DIRECTIONS FOR THIS TASK » Set the records down again in full, with every word kept.

━━━ PROVIDED ENTRIES

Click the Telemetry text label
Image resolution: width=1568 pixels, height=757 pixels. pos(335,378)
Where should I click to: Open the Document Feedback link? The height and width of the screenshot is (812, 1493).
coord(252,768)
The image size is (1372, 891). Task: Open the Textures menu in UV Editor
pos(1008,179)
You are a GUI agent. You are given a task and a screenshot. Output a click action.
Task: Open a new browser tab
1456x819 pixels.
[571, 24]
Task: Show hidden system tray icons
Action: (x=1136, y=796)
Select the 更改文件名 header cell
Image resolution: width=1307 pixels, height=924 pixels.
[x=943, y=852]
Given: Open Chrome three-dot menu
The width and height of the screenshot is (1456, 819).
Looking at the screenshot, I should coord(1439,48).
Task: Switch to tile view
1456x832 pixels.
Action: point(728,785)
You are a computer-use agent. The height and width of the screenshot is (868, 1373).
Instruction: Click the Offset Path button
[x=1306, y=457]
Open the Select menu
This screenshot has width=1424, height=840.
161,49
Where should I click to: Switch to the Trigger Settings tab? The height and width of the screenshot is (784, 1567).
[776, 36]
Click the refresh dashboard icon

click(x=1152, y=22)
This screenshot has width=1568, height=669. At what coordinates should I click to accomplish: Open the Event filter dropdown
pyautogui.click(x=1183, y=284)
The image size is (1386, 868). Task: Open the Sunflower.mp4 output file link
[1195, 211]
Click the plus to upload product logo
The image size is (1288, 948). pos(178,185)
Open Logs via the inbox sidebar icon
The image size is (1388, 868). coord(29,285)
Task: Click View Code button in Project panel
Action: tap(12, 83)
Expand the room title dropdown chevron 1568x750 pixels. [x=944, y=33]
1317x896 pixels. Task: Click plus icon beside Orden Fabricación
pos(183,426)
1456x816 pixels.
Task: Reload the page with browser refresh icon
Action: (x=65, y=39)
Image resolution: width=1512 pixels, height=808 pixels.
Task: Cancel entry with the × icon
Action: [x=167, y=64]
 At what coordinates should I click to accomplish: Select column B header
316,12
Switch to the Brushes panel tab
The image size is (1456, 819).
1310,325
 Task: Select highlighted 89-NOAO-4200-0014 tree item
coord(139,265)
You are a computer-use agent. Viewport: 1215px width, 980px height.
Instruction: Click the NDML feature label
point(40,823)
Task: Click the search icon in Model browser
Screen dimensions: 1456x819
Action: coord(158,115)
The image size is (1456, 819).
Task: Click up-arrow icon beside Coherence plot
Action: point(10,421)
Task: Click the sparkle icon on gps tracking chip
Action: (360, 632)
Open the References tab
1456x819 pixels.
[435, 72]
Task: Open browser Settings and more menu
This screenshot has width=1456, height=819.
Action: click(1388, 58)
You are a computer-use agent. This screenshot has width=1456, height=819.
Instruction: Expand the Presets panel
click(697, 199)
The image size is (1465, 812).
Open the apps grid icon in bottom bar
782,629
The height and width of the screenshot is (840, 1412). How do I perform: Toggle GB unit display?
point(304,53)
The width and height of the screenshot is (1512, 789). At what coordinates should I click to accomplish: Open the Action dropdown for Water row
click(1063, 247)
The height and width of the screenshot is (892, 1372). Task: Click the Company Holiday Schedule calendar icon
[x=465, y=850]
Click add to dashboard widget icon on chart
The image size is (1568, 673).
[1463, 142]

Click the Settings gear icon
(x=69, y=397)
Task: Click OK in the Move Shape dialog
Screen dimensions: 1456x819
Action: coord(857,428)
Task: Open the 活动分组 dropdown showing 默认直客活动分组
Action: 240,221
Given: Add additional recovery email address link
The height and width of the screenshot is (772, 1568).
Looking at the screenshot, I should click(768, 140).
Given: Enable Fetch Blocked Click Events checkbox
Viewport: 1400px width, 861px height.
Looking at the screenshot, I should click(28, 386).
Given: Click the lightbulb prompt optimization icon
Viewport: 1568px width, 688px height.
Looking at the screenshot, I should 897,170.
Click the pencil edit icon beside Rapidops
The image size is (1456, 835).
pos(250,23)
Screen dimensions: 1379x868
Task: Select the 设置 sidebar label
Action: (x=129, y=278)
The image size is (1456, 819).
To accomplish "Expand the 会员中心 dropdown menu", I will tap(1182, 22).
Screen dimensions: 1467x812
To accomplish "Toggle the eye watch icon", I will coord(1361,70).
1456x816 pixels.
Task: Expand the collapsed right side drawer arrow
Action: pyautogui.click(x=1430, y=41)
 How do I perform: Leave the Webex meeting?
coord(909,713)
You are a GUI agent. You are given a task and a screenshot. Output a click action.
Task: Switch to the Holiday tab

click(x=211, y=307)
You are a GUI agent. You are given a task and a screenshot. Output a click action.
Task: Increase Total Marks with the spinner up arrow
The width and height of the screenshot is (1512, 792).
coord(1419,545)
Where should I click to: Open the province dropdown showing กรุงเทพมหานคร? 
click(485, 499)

━━━━━━

REPLY »
Click the Telemetry text label
Image resolution: width=1568 pixels, height=757 pixels. pos(335,378)
Where should I click to: Open the Document Feedback link? The height and width of the screenshot is (812, 1493).
coord(252,768)
The image size is (1372, 891). Task: Open the Textures menu in UV Editor
pos(1008,179)
You are a GUI agent. You are given a task and a screenshot. Output a click action.
Task: Open a new browser tab
1456x819 pixels.
[571, 24]
Task: Show hidden system tray icons
Action: (x=1136, y=796)
Select the 更改文件名 header cell
Image resolution: width=1307 pixels, height=924 pixels.
[x=943, y=852]
Given: Open Chrome three-dot menu
The width and height of the screenshot is (1456, 819).
Looking at the screenshot, I should coord(1439,48).
Task: Switch to tile view
1456x832 pixels.
Action: point(728,785)
You are a computer-use agent. The height and width of the screenshot is (868, 1373).
Instruction: Click the Offset Path button
[x=1306, y=457]
Open the Select menu
This screenshot has width=1424, height=840.
161,49
Where should I click to: Switch to the Trigger Settings tab? The height and width of the screenshot is (784, 1567).
[776, 36]
Click the refresh dashboard icon

click(x=1152, y=22)
This screenshot has width=1568, height=669. At what coordinates should I click to accomplish: Open the Event filter dropdown
pyautogui.click(x=1183, y=284)
The image size is (1386, 868). Task: Open the Sunflower.mp4 output file link
[1195, 211]
Click the plus to upload product logo
The image size is (1288, 948). pos(178,185)
Open Logs via the inbox sidebar icon
The image size is (1388, 868). coord(29,285)
Task: Click View Code button in Project panel
Action: tap(12, 83)
Expand the room title dropdown chevron 1568x750 pixels. [x=944, y=33]
1317x896 pixels. Task: Click plus icon beside Orden Fabricación
pos(183,426)
1456x816 pixels.
Task: Reload the page with browser refresh icon
Action: (x=65, y=39)
Image resolution: width=1512 pixels, height=808 pixels.
Task: Cancel entry with the × icon
Action: [x=167, y=64]
 At what coordinates should I click to accomplish: Select column B header
316,12
Switch to the Brushes panel tab
The image size is (1456, 819).
1310,325
 Task: Select highlighted 89-NOAO-4200-0014 tree item
coord(139,265)
You are a computer-use agent. Viewport: 1215px width, 980px height.
Instruction: Click the NDML feature label
point(40,823)
Task: Click the search icon in Model browser
Screen dimensions: 1456x819
Action: coord(158,115)
The image size is (1456, 819).
Task: Click up-arrow icon beside Coherence plot
Action: point(10,421)
Task: Click the sparkle icon on gps tracking chip
Action: (360, 632)
Open the References tab
1456x819 pixels.
[435, 72]
Task: Open browser Settings and more menu
This screenshot has width=1456, height=819.
Action: click(1388, 58)
You are a computer-use agent. This screenshot has width=1456, height=819.
Instruction: Expand the Presets panel
click(697, 199)
The image size is (1465, 812).
Open the apps grid icon in bottom bar
782,629
The height and width of the screenshot is (840, 1412). How do I perform: Toggle GB unit display?
point(304,53)
The width and height of the screenshot is (1512, 789). At what coordinates should I click to accomplish: Open the Action dropdown for Water row
click(1063, 247)
The height and width of the screenshot is (892, 1372). Task: Click the Company Holiday Schedule calendar icon
[x=465, y=850]
Click add to dashboard widget icon on chart
The image size is (1568, 673).
[1463, 142]

Click the Settings gear icon
(x=69, y=397)
Task: Click OK in the Move Shape dialog
Screen dimensions: 1456x819
Action: coord(857,428)
Task: Open the 活动分组 dropdown showing 默认直客活动分组
Action: 240,221
Given: Add additional recovery email address link
The height and width of the screenshot is (772, 1568).
Looking at the screenshot, I should click(768, 140).
Given: Enable Fetch Blocked Click Events checkbox
Viewport: 1400px width, 861px height.
Looking at the screenshot, I should click(28, 386).
Given: Click the lightbulb prompt optimization icon
Viewport: 1568px width, 688px height.
Looking at the screenshot, I should 897,170.
Click the pencil edit icon beside Rapidops
The image size is (1456, 835).
pos(250,23)
Screen dimensions: 1379x868
Task: Select the 设置 sidebar label
Action: (x=129, y=278)
The image size is (1456, 819).
To accomplish "Expand the 会员中心 dropdown menu", I will tap(1182, 22).
Screen dimensions: 1467x812
To accomplish "Toggle the eye watch icon", I will coord(1361,70).
1456x816 pixels.
Task: Expand the collapsed right side drawer arrow
Action: pyautogui.click(x=1430, y=41)
 How do I perform: Leave the Webex meeting?
coord(909,713)
You are a GUI agent. You are given a task and a screenshot. Output a click action.
Task: Switch to the Holiday tab

click(x=211, y=307)
You are a GUI agent. You are given a task and a screenshot. Output a click action.
Task: Increase Total Marks with the spinner up arrow
The width and height of the screenshot is (1512, 792).
coord(1419,545)
Where should I click to: Open the province dropdown showing กรุงเทพมหานคร? 
click(485, 499)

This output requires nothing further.